The General Assembly,
RECOGNIZING that many religious traditions have and maintain sites that are important to the history of their creed and the practice of their creed,
FURTHER RECOGNIZING that certain sites of religious significance have have not been properly maintained and preserved,
NOTICING that while the World Assembly has affirmed the right of citizens of nations to practice the religion of their choosing, it has not affirmed that the places of significance to a religion must be protected as well.

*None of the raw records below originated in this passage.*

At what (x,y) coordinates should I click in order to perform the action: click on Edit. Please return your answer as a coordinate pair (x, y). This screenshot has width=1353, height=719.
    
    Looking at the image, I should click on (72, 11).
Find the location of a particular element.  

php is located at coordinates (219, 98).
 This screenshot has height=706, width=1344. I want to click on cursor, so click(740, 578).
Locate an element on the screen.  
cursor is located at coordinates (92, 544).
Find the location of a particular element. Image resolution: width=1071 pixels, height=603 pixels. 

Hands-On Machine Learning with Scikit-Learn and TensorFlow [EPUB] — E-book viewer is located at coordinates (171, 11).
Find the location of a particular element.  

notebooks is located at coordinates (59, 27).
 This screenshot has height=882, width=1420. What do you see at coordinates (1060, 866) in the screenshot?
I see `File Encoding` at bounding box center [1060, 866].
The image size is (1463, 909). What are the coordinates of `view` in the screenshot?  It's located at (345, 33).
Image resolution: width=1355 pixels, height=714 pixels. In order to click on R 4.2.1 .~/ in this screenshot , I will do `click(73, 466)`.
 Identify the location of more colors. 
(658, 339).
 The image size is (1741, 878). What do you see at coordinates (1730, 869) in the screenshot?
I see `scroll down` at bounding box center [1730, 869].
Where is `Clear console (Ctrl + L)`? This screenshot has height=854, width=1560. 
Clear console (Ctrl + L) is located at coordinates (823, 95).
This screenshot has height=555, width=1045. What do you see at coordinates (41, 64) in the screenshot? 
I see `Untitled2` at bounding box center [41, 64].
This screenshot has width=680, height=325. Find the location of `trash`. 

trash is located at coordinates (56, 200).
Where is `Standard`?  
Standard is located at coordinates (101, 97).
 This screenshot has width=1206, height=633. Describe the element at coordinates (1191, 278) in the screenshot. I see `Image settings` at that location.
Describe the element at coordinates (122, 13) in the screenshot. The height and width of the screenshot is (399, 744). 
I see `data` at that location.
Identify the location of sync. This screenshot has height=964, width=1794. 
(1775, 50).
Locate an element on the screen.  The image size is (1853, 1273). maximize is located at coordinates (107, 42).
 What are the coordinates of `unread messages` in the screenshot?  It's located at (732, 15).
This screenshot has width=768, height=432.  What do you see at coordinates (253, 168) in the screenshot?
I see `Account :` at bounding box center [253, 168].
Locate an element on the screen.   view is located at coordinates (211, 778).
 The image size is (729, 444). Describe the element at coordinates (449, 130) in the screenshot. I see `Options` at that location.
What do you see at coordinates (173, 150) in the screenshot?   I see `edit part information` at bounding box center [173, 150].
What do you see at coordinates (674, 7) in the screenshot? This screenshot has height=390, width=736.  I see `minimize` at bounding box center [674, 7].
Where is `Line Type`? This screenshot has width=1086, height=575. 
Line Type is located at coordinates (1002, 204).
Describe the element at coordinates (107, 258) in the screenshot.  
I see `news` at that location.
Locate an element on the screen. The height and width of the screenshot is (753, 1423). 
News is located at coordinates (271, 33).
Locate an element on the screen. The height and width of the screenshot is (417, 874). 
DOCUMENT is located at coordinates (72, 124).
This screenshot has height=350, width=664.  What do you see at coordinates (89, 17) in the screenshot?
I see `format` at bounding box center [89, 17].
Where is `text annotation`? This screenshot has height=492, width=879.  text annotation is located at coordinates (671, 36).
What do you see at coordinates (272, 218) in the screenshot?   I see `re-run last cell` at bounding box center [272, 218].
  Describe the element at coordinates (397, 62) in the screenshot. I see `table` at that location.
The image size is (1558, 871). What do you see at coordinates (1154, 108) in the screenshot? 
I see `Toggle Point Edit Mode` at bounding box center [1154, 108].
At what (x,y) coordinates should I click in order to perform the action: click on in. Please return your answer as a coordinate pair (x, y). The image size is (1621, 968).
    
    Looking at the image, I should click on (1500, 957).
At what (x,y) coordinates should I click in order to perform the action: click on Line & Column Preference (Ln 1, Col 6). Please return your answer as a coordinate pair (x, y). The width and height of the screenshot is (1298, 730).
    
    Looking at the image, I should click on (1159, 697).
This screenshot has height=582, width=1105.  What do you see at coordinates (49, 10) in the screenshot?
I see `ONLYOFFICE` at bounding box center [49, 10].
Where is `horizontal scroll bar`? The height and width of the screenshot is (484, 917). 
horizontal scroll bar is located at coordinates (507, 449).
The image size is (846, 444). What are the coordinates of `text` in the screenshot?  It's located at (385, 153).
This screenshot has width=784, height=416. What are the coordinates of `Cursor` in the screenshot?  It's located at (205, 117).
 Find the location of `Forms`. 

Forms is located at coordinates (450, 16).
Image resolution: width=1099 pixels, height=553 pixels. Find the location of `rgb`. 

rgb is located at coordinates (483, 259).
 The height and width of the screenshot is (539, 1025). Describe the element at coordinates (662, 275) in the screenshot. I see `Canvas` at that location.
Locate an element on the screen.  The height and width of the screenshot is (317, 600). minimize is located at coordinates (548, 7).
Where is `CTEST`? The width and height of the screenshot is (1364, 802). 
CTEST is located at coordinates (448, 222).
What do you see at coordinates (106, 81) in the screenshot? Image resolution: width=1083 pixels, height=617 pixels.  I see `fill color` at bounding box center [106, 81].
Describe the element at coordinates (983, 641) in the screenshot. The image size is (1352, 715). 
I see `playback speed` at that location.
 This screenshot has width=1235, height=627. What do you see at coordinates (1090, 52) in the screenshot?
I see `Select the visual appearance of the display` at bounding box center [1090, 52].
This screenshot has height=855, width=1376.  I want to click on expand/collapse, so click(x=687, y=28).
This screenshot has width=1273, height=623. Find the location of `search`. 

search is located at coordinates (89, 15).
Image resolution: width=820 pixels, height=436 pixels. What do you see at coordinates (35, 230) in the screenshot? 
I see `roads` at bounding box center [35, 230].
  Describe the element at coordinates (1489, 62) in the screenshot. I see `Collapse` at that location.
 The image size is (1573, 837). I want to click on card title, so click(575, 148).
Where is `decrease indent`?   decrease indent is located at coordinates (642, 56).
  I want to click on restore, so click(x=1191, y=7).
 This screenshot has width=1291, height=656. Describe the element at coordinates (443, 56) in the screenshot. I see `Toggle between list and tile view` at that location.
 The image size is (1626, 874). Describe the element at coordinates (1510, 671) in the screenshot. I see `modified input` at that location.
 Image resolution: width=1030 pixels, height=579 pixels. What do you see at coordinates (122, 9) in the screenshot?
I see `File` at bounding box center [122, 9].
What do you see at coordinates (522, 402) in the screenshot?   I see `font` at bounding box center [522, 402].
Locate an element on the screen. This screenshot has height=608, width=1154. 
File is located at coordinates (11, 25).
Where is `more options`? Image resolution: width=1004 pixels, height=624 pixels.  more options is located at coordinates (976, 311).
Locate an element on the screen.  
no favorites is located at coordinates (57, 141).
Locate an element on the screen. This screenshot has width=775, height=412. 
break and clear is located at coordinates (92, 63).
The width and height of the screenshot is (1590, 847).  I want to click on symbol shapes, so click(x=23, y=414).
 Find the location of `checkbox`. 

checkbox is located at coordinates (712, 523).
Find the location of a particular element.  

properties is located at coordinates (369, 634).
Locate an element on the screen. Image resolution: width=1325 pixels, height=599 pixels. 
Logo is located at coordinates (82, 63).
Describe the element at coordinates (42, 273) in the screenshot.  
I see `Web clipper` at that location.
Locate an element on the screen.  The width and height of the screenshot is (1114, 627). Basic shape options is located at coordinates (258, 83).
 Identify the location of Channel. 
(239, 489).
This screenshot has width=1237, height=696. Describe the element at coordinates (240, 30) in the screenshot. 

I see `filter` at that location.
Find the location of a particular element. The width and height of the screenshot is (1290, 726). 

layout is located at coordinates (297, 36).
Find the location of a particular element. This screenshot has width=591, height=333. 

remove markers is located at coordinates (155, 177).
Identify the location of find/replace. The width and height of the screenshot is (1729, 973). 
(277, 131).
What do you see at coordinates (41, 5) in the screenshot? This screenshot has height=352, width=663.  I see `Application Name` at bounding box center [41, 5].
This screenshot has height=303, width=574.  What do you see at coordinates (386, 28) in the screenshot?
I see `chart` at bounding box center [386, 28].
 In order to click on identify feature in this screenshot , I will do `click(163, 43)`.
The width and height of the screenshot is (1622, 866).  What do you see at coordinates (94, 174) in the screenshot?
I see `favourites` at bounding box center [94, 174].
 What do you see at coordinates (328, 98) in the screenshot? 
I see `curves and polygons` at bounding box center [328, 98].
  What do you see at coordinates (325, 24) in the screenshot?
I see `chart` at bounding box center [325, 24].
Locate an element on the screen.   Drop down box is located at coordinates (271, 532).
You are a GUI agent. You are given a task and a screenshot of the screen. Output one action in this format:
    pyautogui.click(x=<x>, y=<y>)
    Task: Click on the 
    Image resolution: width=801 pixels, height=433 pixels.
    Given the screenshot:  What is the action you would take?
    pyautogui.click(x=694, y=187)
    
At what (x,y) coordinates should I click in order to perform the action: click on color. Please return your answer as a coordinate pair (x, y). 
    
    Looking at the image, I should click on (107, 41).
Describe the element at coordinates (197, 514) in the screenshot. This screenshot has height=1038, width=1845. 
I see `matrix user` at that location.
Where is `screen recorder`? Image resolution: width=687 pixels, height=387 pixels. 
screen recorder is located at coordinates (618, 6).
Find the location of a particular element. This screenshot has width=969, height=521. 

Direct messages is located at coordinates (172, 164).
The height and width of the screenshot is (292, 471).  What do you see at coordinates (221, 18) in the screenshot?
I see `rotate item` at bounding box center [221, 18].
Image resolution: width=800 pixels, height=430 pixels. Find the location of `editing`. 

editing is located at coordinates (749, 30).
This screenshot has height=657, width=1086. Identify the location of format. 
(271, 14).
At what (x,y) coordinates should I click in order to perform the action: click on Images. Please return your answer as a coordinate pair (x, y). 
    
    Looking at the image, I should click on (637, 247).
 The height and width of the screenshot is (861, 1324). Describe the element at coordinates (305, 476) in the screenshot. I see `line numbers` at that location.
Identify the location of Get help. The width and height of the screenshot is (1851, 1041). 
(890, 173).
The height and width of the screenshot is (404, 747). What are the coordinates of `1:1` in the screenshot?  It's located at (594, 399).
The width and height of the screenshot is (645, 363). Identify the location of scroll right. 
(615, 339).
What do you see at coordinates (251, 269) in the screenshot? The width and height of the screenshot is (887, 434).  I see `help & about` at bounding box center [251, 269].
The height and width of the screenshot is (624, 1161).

DESIRING that this deficiency in existing legislation be remedied in international law, hereby:
Defines a "site of religious significance" to be:
The foundational place, or places, of a religion;
A focus of worship for a religion;
The graves of people associated with or significant to a religion;
Places of religious community;
A museum, or other site protected by law, with a religious character;
Creates the Office for the Protection of Religious Sites, hereafter noted as the OPRS, which shall:
Work with faith leaders to identify and designate sites of religious significance to presently practiced religions, especially those which have significant meaning to, or are are focuses of worship of, a presently practiced religion;
Work with member nations to develop an effective plan to protect designated sites of religious significance; and
Further clarifies that member nations must allow sites as designated by the OPRS to be deemed significant and made compliant with this resolution,
Asserts the following actions are in violation of this resolution:
Desecrating sites of religious significance and desecration shall be defined as;
Causing permanent disrepair or irreparable damage to sites of religious significance;
Destroying artefacts or materials contained at said sites which are of religious importance;
The removal of bodies, relics, or items of significance with the intent to make said sites no longer significant as deemed by the OPRS, unless the removal of the bodies, relics, or items of significance is for restoration or maintenance purposes, and
Altering the religious nature of said spaces as defined by the OPRS in an attempt to make them no longer significant by removing their religious character; though
Desecration shall not apply in the event of an imminent threat to health and safety with the present conditions of the site, in the event that said sites were established in a hostile fashion (such as through invasion), or if said sites are being altered with a view towards preservation in perpetuity (such as through conversion into a museum);
Abusing one's private property rights in the pursuit of gaining the legal right to protect or maintain a site of religious significance;
Showing favoritism to, or selectively working to maintain, sites of one belief over another; and
Clarifies that nations may restrict access to religious sites in an event which requires that a nation restrict the freedom of movement throughout the whole nation such as a civil war, conflict which occurs on a nations territory, internal instability in the region of a religious site, or if a pandemic is declared by a national health service or disease control center,
Further clarifies that nations may not impose these restrictions on access solely on the grounds of religion,
Urges member nations to take additional measures to provide for the security of sites of religious significance including appointing third-party controllers of religious sites in the event that this would prove to be more conducive to their continued survival and maintenance than local administration.